Low-latency live streaming (LLS) has emerged as a popular web application, with many platforms adopting real-time protocols such as WebRTC to minimize end-to-end latency. However, we observe a counter-intuitive phenomenon: even when the actual encoded bitrate does not fully utilize the available bandwidth, stalling events remain frequent. This insufficient bandwidth utilization arises from the intrinsic temporal variations of real-time video encoding, which cause conventional packet-level congestion control algorithms to misestimate available bandwidth. When a high-bitrate frame is suddenly produced, sending at the wrong rate can either trigger packet loss or increase queueing delay, resulting in playback stalls. To address these issues, we present Camel, a novel frame-level congestion control algorithm (CCA) tailored for LLS. Our insight is to use frame-level network feedback to capture the true network capacity, immune to the irregular sending pattern caused by encoding. Camel comprises three key modules: the Bandwidth and Delay Estimator and the Congestion Detector, which jointly determine the average sending rate, and the Bursting Length Controller, which governs the emission pattern to prevent packet loss. We evaluate Camel on both large-scale real-world deployments and controlled simulations. In the real-world platform with 250M users and 2B sessions across 150+ countries, Camel achieves up to a 70.8% increase in 1080P resolution ratio, a 14.4% increase in media bitrate, and up to a 14.1% reduction in stalling ratio. In simulations under undershooting, shallow buffers, and network jitter, Camel outperforms existing congestion control algorithms, with up to 19.8% higher bitrate, 93.0% lower stalling ratio, and 23.9% improvement in bandwidth estimation accuracy.

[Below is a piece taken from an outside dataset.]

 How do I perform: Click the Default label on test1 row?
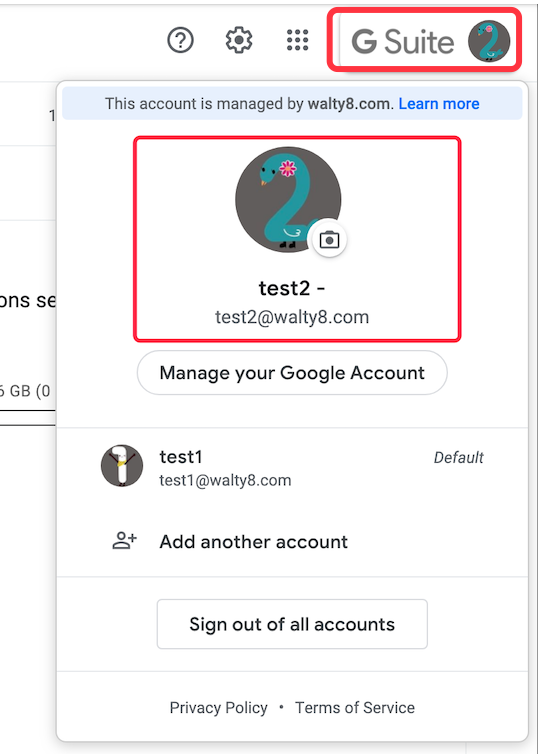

翻译：低延迟直播已成为一种流行的网络应用，众多平台采用如WebRTC等实时协议以最小化端到端延迟。然而，我们观察到一个反直觉的现象：即使实际编码码率未充分利用可用带宽，卡顿事件仍频繁发生。这种带宽利用不足源于实时视频编码固有的时间波动性，导致传统包级拥塞控制算法错误估计可用带宽。当突然产生高码率帧时，以错误速率发送数据可能引发丢包或增加排队延迟，从而导致播放卡顿。为解决这些问题，我们提出了Camel——一种专为低延迟直播设计的创新帧级拥塞控制算法。我们的核心思路是利用帧级网络反馈来捕获真实的网络容量，从而免疫由编码引起的不规则发送模式。Camel包含三个关键模块：带宽与延迟估计器、拥塞检测器（共同确定平均发送速率）以及突发长度控制器（用于调控发送模式以防止丢包）。我们在大规模实际部署和受控仿真环境中对Camel进行了评估。在覆盖150多个国家、拥有2.5亿用户和20亿会话的真实平台中，Camel实现了1080P分辨率占比最高70.8%的提升，媒体码率提升14.4%，卡顿率最高降低14.1%。在欠利用、浅缓冲区及网络抖动的仿真场景下，Camel优于现有拥塞控制算法，码率最高提升19.8%，卡顿率降低93.0%，带宽估计准确度提高23.9%。